In my last post, I wrote about how the brain handles danger. When we sense danger, we become less creative, more prone to seeing the world as black and white, and we don’t engage our conscious brain as thoroughly as we should. Our brains evolved this way in small groups over thousands of years because it helped us survive in a dangerous and unpredictable world. Today, however, technology and society have changed the human experience and the danger we face is no longer the same. But nevertheless, our brain still holds on to its evolved danger response.
In The Coaching Habit, Michael Bungay Stanier explains that we are biased toward danger thinking. Our brain approaches new situations with our danger sensors turned up. As Bungay Stanier writes, “In other words, if you’re not sure about a situation, you’ll default to reading it as unsafe. And start backing away.”
As in the last post, I don’t want to focus for what this means for ourselves directly. I would rather look at how recognizing this should change the way we with those whom we work with, live with, and encounter on a daily basis. In any given situation that is slightly unfamiliar, we are going to default to danger thinking. By focusing on others and understanding the danger that everyone has evolved to feel when taking new steps and taking risks, we can work to better support them and help create an environment that is less dangerous.

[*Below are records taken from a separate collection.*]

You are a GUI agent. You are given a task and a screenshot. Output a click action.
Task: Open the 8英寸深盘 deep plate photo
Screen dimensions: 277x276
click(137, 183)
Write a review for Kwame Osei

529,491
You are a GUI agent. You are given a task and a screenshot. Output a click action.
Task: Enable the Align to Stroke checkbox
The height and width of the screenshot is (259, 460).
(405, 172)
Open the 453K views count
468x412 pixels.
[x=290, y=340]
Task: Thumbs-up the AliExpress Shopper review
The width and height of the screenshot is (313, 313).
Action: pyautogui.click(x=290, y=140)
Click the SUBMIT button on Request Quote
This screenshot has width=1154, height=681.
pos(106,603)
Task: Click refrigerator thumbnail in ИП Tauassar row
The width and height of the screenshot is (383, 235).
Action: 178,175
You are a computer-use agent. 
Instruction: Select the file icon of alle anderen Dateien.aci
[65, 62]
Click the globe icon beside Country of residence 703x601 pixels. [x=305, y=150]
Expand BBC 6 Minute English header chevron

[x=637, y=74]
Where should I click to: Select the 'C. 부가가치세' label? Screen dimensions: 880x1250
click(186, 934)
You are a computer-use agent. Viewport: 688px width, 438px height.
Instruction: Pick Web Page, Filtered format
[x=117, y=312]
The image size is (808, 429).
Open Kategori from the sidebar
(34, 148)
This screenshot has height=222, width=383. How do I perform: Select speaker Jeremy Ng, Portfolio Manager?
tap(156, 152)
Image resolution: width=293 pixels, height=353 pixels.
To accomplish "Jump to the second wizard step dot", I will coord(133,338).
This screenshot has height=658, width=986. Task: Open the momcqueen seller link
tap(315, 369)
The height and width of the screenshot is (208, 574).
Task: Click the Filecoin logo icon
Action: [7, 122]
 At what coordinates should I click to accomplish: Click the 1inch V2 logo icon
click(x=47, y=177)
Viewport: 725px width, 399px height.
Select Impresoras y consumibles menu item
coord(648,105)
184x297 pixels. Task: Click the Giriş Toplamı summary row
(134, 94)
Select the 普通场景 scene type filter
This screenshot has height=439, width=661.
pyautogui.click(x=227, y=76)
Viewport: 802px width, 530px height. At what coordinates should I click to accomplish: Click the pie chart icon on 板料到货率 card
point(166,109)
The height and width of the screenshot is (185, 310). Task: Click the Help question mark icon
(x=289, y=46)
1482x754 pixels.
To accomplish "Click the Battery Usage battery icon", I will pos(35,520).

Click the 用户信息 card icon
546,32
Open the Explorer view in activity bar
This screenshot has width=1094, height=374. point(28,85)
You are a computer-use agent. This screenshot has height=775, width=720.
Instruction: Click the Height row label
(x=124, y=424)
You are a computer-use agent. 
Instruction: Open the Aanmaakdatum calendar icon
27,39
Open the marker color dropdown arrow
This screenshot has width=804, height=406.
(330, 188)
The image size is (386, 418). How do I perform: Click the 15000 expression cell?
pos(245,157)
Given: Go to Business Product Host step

Within companies, our efforts to boost our egos and dominate a space to be the smartest, most capable, and most important member of the organization cause other people to feel danger. We increase the threat that they may feel and as a consequence, people begin backing away and stop thinking creatively. If instead, we focus on the best outcomes for the team and the company, and we try to minimize the danger and risk that other people experience, we can get more conscious and courageous thinking from the people around us, and ultimately we can have a better and more diverse organization that thinks in new and innovate ways. We can still create environments where competition helps push people to be their best and put forward their best ideas, but the space in which they take risks and put themselves forward needs to be safe to allow diverse views and opinions to be discussed and experimented with. Ultimately, we must take some ownership ourselves for the danger responses in other people, we cannot simply criticize another for feeling threatened and backing away. After all, our brains evolved for this to be our default. To be strong leaders and coaches, we must understand how the brain works and reacts to the world, and we must do our part daily to reduce the danger and threat that others feel and that we push out into the world.